Wireless channel characterization is very important for wireless researchers defining 5G technologies as it will help lay the foundation for the architecture and design of these new wireless networks. AT&T and NI believe this work will likely play a role in AT&T’s future 5G deployment, through the creation of accurate models that help map out the details of where AT&T places its network equipment to provide customers with the best possible mobile experience.
“Utilizing mmWave spectrum for mobile 5G presents many challenges which we believe can be solved,” said Marachel Knight, senior vice president of wireless network architecture and design, AT&T. “We identified early on that designing and real-time monitoring of mmWave spectrum needs to be much more precise than today’s cellular systems. With the help of NI’s flexible hardware and software platform, AT&T developed a new type of channel sounder and we’re using it to develop highly-advanced models that will work for our network.”
Nicknamed internally within AT&T as the “Porcupine,” the channel sounder is the first of its kind and is proprietary to AT&T. It provides real-time channel parameter measurement and monitoring capability. The channel sounder, designed by AT&T, utilizes an architecture based on NI’s mmWave Transceiver System. This one-of-a-kind design provides several key advantages. It allows angle-of-arrival (AoA) measurements that would typically take 15 minutes or more to be completed (using pan-tilt units) to be performed within 150 milliseconds and display the results in real-time.
The channel sounder uniquely captures channel measurements where all the data is acquired and processed in real-time. Other channel sounding approaches capture raw data and post-process to characterize the channel while only giving one-measurement every 15 minutes. The “Porcupine” on the other hand can provide about 6,000 measurements in that time. It’s like capturing 15-minutes of action with a video instead of a still photo. A video tells the whole story, while a photo just shows a moment.
The capability of real-time measurement eliminates the need to repeat experiments or to adjust the equipment to take multiple measurements from one location. Since parameter extraction is done in real-time, the integrity of collected data can also be evaluated in real-time. Thus inaccurate data can be replaced immediately with a new set of measurements at the time of evaluation. Using other approaches, an entire evaluation day could potentially be lost if the collected data is post-processed.
To AT&T and NI’s knowledge, the speed and accuracy of this mmWave channel sounder make it uniquely capable of making fast measurements of a channel. Thus, for example, the “Porcupine” allows the measurement of 5G mmWave frequencies via drive testing. This capability has previously remained out of reach for other mmWave channel sounders. As the 5G ecosystem looks at new use cases for 5G such as assisted driving, connected car, self-driving cars and more, the ability to study and model vehicular channels will become ever more critical.

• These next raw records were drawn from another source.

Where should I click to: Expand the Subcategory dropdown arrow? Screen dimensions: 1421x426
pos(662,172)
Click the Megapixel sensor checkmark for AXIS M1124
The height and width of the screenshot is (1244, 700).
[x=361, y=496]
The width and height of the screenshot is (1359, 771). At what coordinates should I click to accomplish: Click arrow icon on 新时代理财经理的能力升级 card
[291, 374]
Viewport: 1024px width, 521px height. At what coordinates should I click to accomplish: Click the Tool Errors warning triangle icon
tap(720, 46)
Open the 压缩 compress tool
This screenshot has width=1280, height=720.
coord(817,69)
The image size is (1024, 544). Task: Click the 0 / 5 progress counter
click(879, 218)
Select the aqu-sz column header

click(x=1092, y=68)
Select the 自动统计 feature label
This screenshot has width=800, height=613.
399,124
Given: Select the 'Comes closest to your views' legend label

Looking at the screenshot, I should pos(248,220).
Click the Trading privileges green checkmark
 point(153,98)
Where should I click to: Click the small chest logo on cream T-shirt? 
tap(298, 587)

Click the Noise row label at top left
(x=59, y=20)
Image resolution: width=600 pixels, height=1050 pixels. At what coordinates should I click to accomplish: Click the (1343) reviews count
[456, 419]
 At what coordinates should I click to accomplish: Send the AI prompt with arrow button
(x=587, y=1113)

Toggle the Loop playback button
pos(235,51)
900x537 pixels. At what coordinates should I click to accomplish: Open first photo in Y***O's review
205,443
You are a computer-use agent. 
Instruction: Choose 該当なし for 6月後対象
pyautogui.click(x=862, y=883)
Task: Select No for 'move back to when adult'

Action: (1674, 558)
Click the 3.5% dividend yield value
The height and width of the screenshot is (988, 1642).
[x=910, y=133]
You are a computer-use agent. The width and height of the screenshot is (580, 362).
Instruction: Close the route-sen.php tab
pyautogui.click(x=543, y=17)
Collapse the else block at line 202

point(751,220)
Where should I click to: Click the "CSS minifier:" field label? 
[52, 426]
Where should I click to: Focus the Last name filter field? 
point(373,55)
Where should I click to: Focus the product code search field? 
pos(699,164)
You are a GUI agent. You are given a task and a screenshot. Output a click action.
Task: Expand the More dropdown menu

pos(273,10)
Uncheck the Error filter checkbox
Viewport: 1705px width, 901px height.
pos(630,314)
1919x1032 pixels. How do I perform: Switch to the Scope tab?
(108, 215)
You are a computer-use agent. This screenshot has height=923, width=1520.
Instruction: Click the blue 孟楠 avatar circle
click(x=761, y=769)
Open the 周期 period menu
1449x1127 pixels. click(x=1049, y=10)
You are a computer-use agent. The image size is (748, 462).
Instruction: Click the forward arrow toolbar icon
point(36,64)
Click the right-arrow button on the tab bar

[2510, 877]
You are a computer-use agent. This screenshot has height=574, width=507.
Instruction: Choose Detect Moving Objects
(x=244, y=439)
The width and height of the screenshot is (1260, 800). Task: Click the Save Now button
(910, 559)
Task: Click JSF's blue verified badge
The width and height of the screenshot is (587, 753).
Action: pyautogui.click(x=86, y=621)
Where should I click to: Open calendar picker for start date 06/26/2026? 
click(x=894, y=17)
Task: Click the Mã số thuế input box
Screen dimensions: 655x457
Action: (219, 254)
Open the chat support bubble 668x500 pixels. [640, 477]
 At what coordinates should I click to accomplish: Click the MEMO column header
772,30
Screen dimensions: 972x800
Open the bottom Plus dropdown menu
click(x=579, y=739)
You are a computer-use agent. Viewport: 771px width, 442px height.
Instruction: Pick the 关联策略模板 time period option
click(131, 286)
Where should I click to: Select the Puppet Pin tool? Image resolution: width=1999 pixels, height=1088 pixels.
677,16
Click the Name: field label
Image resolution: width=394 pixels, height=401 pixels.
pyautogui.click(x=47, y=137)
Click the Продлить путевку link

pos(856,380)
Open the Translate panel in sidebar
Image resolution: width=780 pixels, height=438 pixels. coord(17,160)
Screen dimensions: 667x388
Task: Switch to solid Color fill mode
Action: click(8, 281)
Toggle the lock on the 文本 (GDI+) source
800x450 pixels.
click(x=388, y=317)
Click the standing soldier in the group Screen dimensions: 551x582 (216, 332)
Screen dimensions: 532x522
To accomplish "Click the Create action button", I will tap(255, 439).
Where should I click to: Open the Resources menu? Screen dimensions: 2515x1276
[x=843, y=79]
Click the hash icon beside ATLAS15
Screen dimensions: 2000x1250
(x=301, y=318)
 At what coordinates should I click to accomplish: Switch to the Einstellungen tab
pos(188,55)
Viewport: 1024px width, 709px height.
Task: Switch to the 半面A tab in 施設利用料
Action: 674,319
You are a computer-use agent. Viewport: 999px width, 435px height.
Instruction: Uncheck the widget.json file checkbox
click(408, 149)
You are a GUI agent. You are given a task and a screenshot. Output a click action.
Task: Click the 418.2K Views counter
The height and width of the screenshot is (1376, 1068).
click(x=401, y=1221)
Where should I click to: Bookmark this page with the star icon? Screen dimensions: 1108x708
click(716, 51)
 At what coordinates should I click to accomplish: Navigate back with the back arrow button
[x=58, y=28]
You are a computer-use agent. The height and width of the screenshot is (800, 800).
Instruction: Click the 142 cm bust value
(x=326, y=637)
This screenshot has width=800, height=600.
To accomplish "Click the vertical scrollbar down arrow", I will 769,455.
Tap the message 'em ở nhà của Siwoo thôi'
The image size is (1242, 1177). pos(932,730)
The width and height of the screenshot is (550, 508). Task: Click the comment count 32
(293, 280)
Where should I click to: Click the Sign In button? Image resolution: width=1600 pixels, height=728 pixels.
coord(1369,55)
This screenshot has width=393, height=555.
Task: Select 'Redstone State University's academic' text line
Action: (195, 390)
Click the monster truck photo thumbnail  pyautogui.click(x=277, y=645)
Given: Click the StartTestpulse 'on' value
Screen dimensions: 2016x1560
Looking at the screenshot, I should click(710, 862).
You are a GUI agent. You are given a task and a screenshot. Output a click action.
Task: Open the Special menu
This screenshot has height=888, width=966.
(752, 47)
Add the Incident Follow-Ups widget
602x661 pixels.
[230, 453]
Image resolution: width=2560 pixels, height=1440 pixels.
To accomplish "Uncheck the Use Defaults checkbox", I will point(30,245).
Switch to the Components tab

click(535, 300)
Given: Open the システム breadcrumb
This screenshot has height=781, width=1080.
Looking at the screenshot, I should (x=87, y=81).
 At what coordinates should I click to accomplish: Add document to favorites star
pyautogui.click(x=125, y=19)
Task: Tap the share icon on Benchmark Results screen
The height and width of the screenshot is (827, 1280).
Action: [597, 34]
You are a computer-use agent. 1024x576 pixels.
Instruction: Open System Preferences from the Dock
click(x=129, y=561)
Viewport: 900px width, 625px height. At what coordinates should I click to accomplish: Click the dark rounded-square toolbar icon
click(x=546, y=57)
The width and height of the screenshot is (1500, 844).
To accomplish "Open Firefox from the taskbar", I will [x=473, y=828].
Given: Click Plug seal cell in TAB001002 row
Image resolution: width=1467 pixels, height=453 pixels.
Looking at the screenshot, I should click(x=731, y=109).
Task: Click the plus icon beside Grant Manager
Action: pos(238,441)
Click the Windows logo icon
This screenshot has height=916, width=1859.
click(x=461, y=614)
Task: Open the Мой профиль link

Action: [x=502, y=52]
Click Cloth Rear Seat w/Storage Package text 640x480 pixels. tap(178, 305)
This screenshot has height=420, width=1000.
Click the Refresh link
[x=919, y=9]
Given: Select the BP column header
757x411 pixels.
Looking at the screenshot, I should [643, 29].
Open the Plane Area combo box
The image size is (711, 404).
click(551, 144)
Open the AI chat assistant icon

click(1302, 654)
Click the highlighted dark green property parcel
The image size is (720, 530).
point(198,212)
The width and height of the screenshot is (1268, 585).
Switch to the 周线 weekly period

“The NI mmWave Transceiver System and LabVIEW system design software enabled AT&T and NI to define and develop a channel measurement system unmatched in the industry today,” said James Kimery, director of RF research and SDR marketing at NI. “The combination of PXIe and LabVIEW FPGA provided the bandwidth, data and signal processing capability, and flexibility necessary to meet the requirements of mmWave and expedite 5G deployment.”